◆ ASSIGNMENT: Upon reaching the line that contains "The height and" in the records below, begin repeating every line exactly through the last one, skipping pictures.

►

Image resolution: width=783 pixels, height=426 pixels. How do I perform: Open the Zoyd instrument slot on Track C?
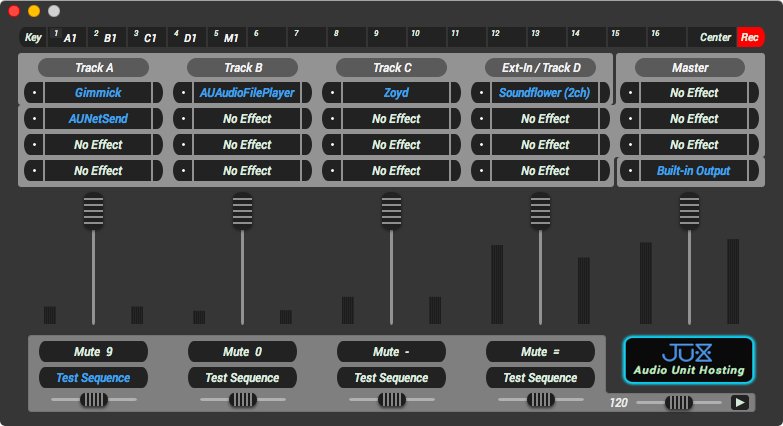pos(396,93)
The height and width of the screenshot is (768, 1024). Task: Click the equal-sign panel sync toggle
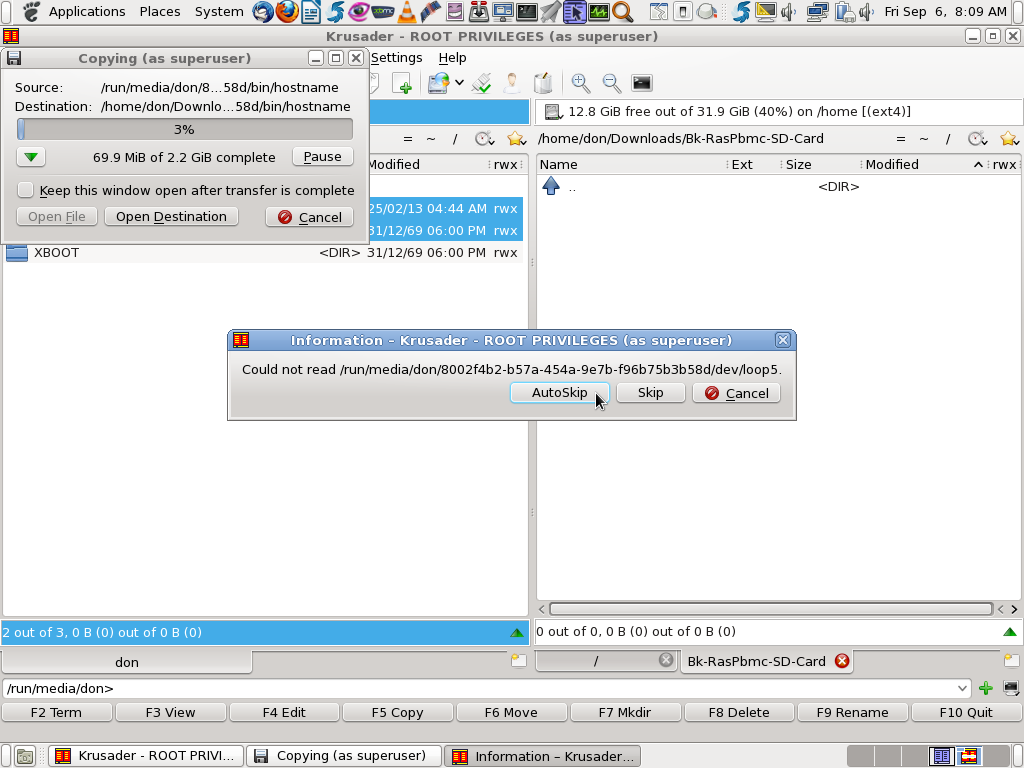(x=408, y=140)
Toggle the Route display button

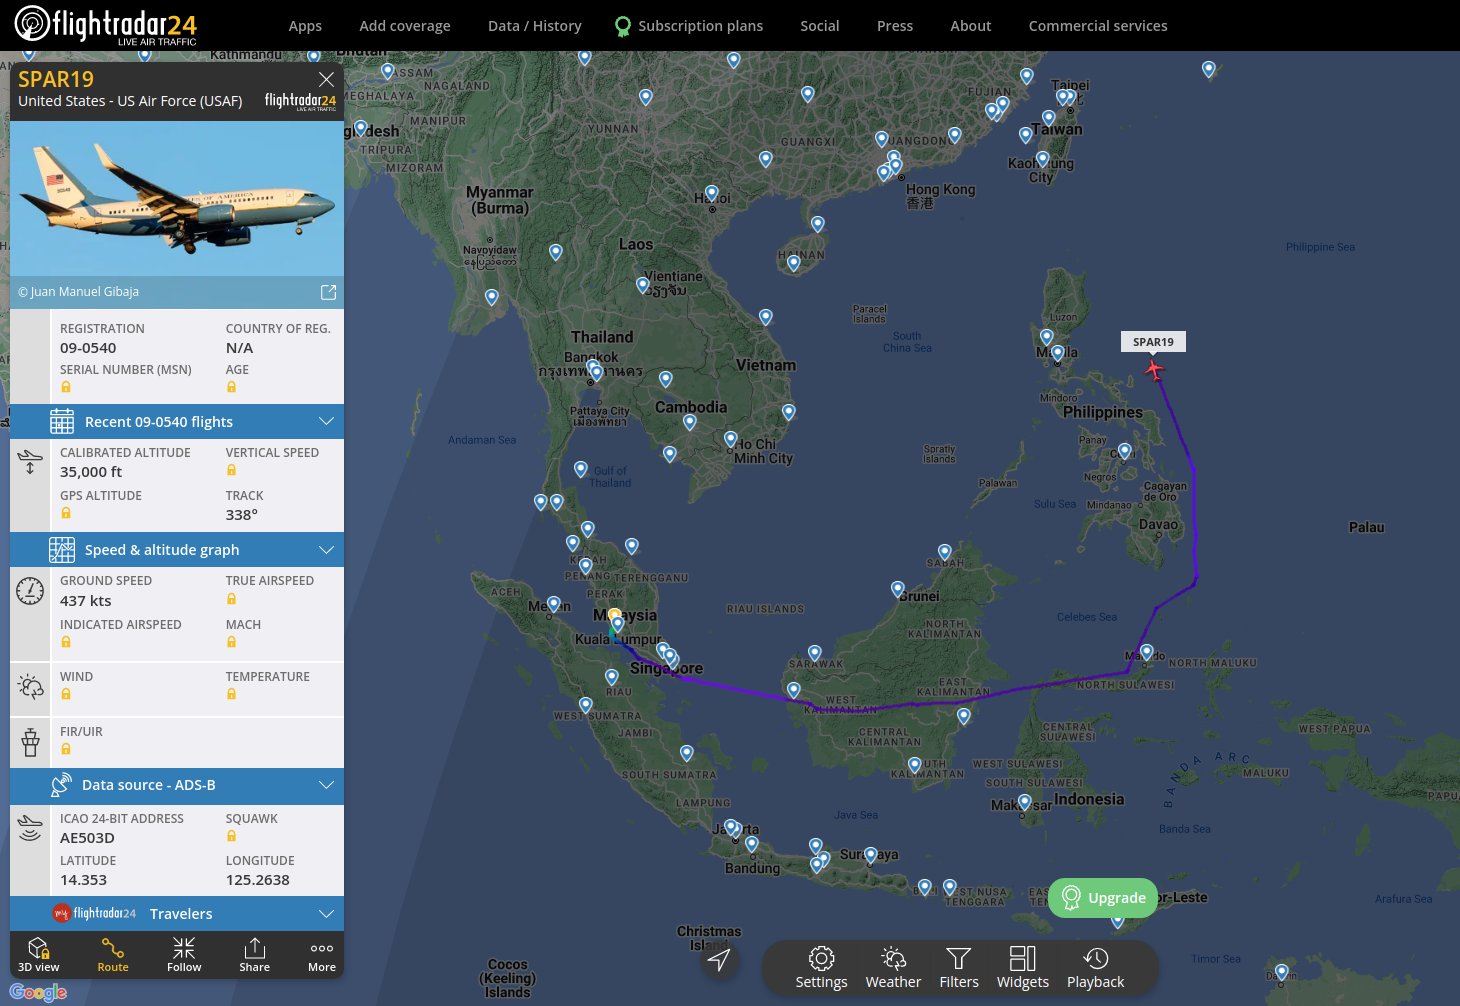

◄

◆ COMPLETED EXERCISE:
The height and width of the screenshot is (768, 1024). Task: Click the equal-sign panel sync toggle
(x=408, y=140)
Toggle the Route display button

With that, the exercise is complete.